Risk management is the process of determining through analysis and testing the specific weaknesses, vulnerabilities, and risks associated with the data and systems in place for an organization. This also includes determining the appropriate mitigation efforts or accepting specific risks. Risks can come in many different forms, including physical threats, natural or environmental threats, software weaknesses and exploits, as well as malicious insider threats. All organizations must constantly evaluate risks to all systems, applications, and data, coupled with management’s appetite for risk and the level of risk they are willing to accept. Although it is not possible to totally eliminate all risks, a sound approach is to mitigate those risks that you can, and to minimize the likelihood of occurrence of the rest and any potential damage they could cause. Many decisions in risk management are also guided by specific requirements from regulatory or legal systems, as well as potential and specific penalties for data access or exposure as a result of a successful exploit.
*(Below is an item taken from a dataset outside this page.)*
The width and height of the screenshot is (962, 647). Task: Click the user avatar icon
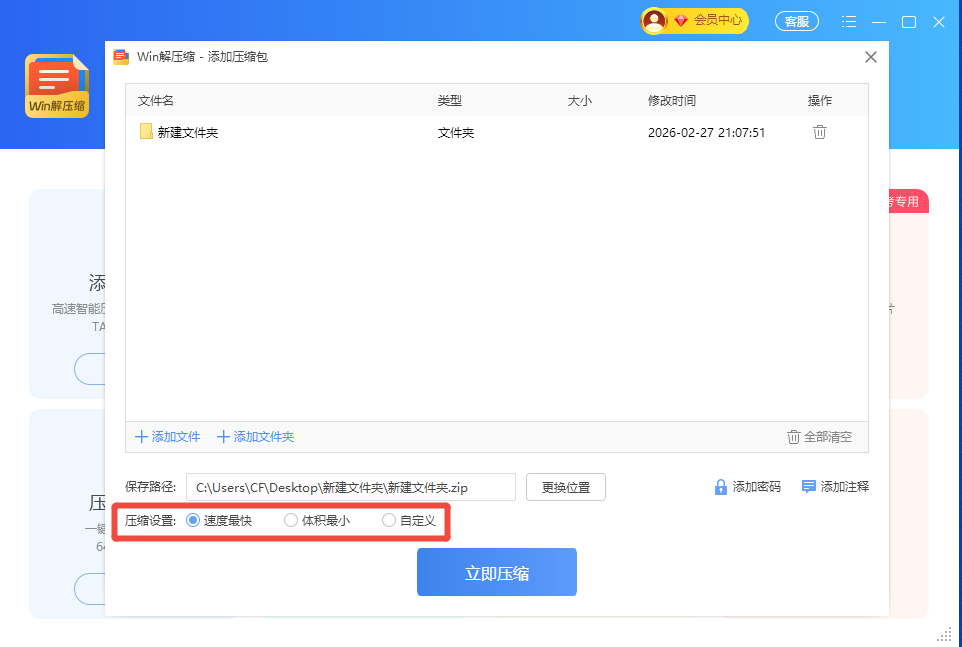(654, 20)
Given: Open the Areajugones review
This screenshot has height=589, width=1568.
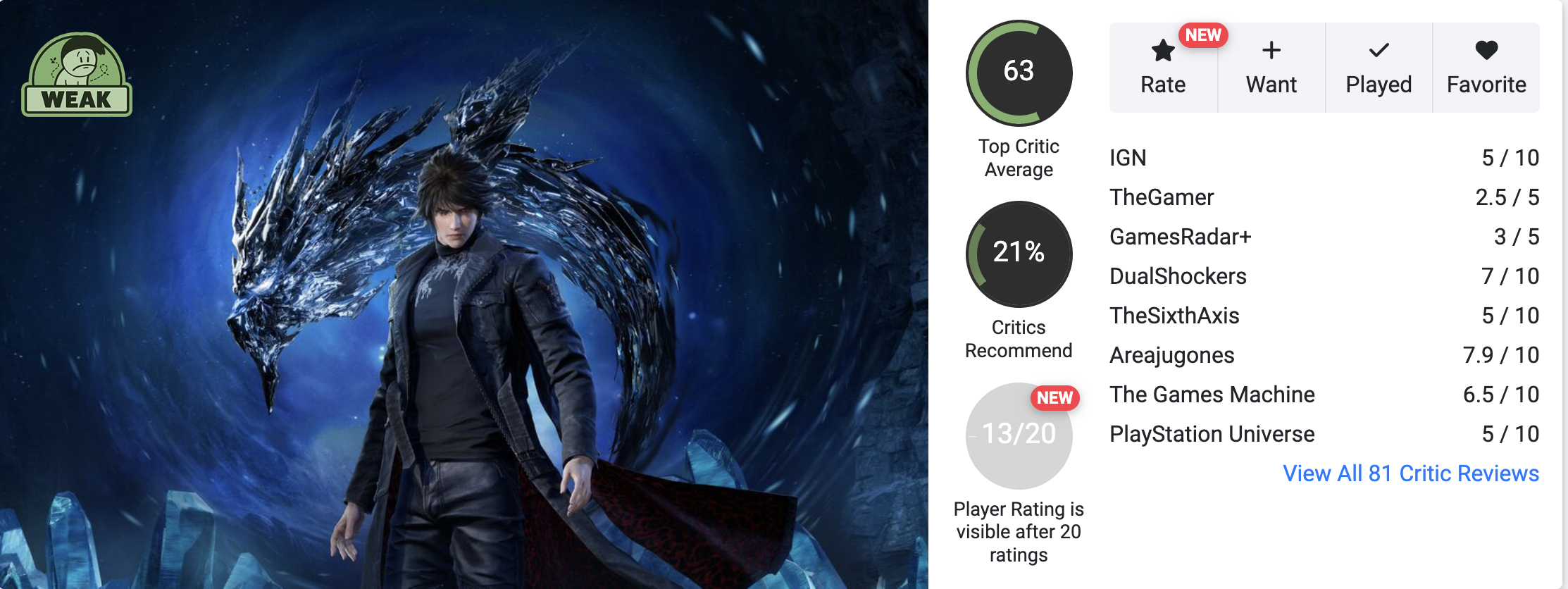Looking at the screenshot, I should coord(1324,355).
Business Continuity and Disaster Recovery

BCDR is the planning for handling the sudden, unexpected, or catastrophic loss of systems or data for an organization. It encompasses several different aspects of IT operations, including the incorporation of resiliency within IT systems, the ability to recover from any loss, and the contingencies for handling major incidents or disasters that have a long recovery time.
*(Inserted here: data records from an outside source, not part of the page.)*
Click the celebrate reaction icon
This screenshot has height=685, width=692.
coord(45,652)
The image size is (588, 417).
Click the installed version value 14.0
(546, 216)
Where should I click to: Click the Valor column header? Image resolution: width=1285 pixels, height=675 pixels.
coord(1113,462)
The first major concept of BCDR is resiliency. Systems and processes should be implemented with sufficient redundancy and capacity to mitigate most types of threats or issues from the onset, preferably without noticeably affecting the users of the systems. This can be accomplished through having redundant systems and resources at all levels, ranging from power and cooling to system availability and personnel.
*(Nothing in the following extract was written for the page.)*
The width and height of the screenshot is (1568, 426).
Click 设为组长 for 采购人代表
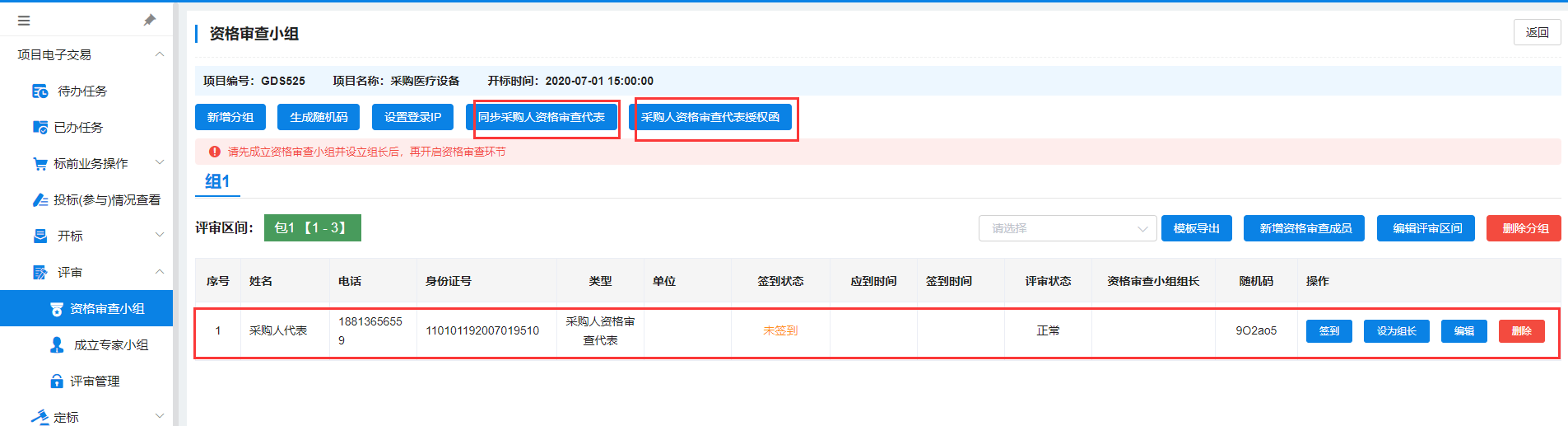click(x=1396, y=331)
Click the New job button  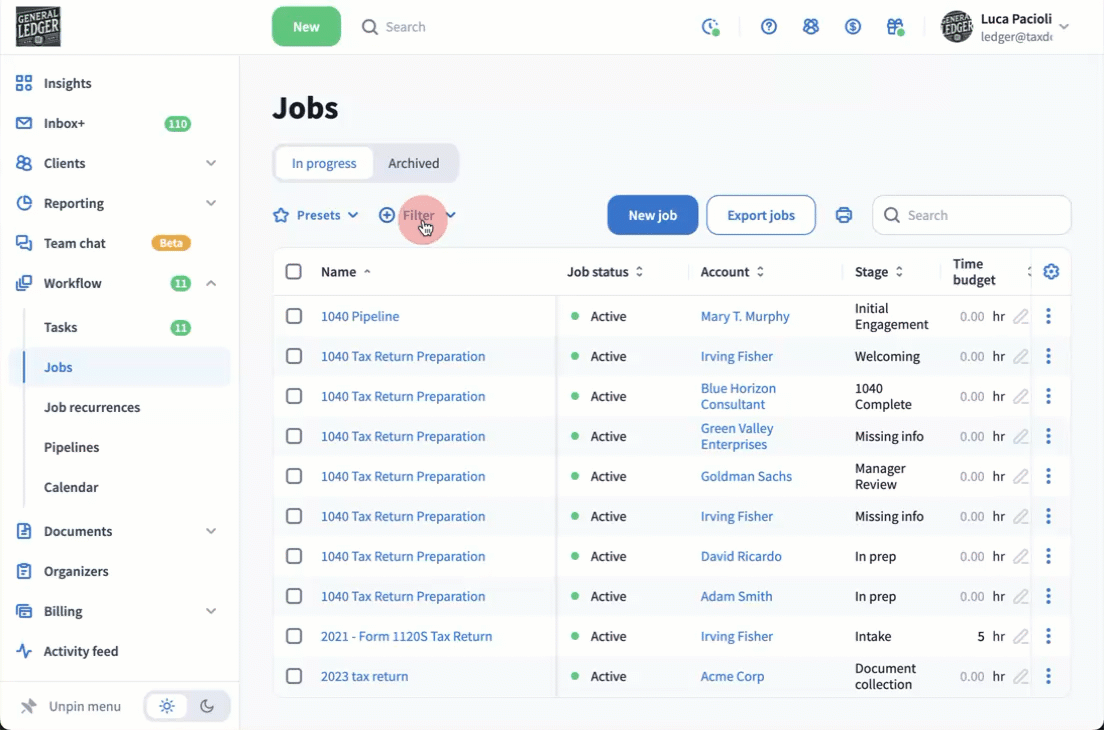(652, 215)
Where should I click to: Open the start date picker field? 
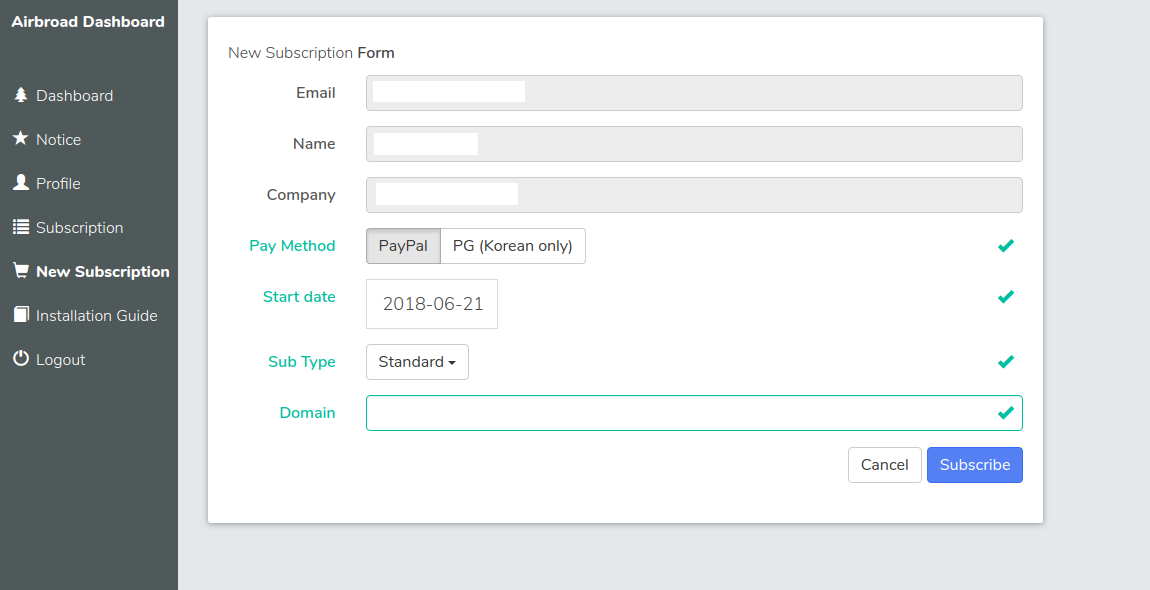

The second major concept of BCDR is the ability to recover from outages or system corruption. Within this context, recovery refers to outages where physical resources are likely still available and the loss comes from corruption or physical failure of portions of a system or environment. In this case, backups can be used to restore systems to a recent point. This will be defined by management as to what level of data loss they are willing to assume in the case of a failure or outage, and in most instances services can be restored quickly and within the same environment.

The last major concept is disaster recovery, where a catastrophic loss from a natural disaster, terrorist attack, fire, or other such major incident occurs. In this case, recovering from the widespread loss within an acceptable time is not feasible. In such instances, planning and preparation are required for moving to another hosting arrangement, where data and services can be recovered and returned to operational status within an acceptable timeframe. These efforts are to be considered a last resort to be used for a catastrophic outage, because the time, money, and resources required to make such a switch, and to return to normal services down the road, can be very substantial.

Chapter Review

This first chapter covered the requirements for obtaining the CCSP, as well as provided an overview of the domains that comprise the content for the examination. It also provided a brief introduction to some basic security concepts that will serve as the basis for the more in-depth and comprehensive discussions that follow.